イトムカ探訪(5)

野村興産HPは、つぎのように自己紹介しています。

北海道大雪山系にある総面積1,489,431m2のイトムカ鉱業所は、かつて東洋一の水銀鉱山と呼ばれ、世界的にも珍しい自然水銀が産出する鉱山(他の水銀鉱山では硫化物である辰砂が多い)で、最盛期年間200トンの水銀を生産していました。イトムカとは、アイヌ語"光り輝く水"という意味だと言われています。真冬は零下20℃を下回る過酷な気象条件ですが、鉱山の操業が盛んだった頃には、人口5,000人を超え、住宅施設、小・中学校、映画館を備える「鉱山城下町」が形成されました。その後、水銀需要が減少し鉱山は閉山しましたが、鉱山業で培われた水銀製錬技術等のノウハウをベースとして、1973年には含水銀廃棄物の処理を行う環境事業へと転換し、新たなスタートを切りました。特に、乾電池への水銀使用が問題化した1983年には、使用済み乾電池を処理できる国内唯一の企業として指定され脚光を浴びることとなりました。今日では、ロータリーキルン、多段式焙焼炉、高温焼却炉、乾留ガス化焼却炉など、各種プラントを複合した工場となっており、乾電池、蛍光灯リサイクルを中心に、様々な廃棄物処理に対応しています。

ここには水俣病発生の原因となった水銀はイトムカで産出されたものであったこと、戦前、中国人・朝鮮人に強制労働をさせたことも書かれていません。
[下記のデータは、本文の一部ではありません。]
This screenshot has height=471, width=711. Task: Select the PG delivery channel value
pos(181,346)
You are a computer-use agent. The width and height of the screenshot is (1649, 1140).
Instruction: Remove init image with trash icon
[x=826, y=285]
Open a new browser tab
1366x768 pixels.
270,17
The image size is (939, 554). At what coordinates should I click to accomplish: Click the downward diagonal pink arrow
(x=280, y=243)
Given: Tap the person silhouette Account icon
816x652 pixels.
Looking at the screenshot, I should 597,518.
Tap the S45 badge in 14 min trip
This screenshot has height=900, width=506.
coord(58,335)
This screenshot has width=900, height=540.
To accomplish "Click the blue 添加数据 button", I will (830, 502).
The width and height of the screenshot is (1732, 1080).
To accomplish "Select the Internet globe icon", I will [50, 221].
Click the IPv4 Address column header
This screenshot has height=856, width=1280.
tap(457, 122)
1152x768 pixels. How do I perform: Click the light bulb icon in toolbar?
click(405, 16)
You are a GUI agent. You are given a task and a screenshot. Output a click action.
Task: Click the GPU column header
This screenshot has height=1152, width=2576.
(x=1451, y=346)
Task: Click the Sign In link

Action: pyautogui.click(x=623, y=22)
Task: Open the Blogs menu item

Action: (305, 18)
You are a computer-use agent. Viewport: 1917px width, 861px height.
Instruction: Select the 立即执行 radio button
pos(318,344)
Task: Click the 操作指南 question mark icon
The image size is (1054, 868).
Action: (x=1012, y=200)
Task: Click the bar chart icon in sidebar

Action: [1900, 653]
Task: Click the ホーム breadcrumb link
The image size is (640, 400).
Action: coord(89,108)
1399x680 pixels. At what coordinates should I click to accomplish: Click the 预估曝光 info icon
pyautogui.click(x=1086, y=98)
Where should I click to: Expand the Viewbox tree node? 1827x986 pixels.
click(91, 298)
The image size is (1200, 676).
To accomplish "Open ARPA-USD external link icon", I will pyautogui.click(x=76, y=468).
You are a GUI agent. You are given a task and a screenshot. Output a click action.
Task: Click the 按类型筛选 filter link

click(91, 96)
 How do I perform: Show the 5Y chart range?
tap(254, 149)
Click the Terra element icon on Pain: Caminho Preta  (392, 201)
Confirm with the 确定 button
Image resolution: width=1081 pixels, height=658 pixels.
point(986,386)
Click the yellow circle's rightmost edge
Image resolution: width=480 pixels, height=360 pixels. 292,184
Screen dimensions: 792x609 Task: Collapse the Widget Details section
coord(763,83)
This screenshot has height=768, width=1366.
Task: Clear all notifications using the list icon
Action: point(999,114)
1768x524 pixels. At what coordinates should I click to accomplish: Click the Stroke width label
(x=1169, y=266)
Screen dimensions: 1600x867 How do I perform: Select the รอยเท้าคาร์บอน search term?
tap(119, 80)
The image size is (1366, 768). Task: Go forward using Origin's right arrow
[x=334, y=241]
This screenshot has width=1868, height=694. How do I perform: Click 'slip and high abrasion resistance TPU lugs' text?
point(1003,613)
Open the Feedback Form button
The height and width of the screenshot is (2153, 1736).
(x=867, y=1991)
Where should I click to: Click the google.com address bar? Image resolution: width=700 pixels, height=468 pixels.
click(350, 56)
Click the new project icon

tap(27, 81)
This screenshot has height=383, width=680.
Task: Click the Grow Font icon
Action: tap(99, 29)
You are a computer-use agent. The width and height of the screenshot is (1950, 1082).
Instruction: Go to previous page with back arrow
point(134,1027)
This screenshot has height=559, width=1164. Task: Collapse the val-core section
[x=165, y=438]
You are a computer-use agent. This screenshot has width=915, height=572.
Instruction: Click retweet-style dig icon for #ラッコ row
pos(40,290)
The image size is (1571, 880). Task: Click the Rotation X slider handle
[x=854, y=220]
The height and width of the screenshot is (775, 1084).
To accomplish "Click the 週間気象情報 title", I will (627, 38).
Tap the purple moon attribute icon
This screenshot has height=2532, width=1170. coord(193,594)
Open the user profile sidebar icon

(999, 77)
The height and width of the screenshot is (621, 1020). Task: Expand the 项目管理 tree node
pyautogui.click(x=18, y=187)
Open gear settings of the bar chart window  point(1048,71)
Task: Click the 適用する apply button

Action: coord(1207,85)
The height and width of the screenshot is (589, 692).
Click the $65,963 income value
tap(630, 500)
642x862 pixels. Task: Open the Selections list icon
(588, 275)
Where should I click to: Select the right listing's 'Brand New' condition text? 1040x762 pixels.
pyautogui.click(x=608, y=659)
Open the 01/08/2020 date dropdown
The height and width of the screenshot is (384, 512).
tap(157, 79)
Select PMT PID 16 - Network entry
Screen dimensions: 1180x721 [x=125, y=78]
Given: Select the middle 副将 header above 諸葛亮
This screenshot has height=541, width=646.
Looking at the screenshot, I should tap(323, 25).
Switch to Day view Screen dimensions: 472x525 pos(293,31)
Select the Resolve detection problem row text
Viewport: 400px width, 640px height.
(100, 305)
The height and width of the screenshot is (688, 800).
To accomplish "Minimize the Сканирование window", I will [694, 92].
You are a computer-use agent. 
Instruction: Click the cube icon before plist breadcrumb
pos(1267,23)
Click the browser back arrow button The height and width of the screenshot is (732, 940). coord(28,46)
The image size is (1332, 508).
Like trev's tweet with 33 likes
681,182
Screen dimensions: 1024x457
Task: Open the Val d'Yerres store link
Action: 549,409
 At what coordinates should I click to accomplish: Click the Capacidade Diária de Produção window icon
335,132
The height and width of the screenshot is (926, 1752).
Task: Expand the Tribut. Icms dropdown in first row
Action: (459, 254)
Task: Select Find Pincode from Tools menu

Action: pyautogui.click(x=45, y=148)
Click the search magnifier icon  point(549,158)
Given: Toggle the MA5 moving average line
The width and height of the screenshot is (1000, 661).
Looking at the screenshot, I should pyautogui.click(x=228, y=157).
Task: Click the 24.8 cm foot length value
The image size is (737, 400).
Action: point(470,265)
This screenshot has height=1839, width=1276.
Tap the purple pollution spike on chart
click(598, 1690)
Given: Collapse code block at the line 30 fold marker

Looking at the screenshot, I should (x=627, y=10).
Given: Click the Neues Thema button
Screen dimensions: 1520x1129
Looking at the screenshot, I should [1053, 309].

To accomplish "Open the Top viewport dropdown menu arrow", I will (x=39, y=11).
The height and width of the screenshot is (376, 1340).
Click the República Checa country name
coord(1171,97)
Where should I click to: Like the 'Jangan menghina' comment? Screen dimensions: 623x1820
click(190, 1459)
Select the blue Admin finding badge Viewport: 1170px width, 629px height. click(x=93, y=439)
なぜ乾電池の水銀が問題になったのでしょうか。水俣病があったことは疑問の余地はないでしょう。

東洋一の水銀生産を誇ったのはいつですか? 戦争遂行のため増産につぐ増産が求められた、“繁栄”の時代だったのではありませんか。国策のために日本人労働者の健康破壊は深刻でしたが、それにとどまらず、中国人・朝鮮人の強制連行・強制労働にも触れなければ、過去の栄光は語れないのではないでしょうか。そうしたことの上に築かれた繁栄であったことを明記しなければ、地球の現在と未来を考えて環境問題に取り組んでいますといっても、どこか信じられないものが残るように感じます。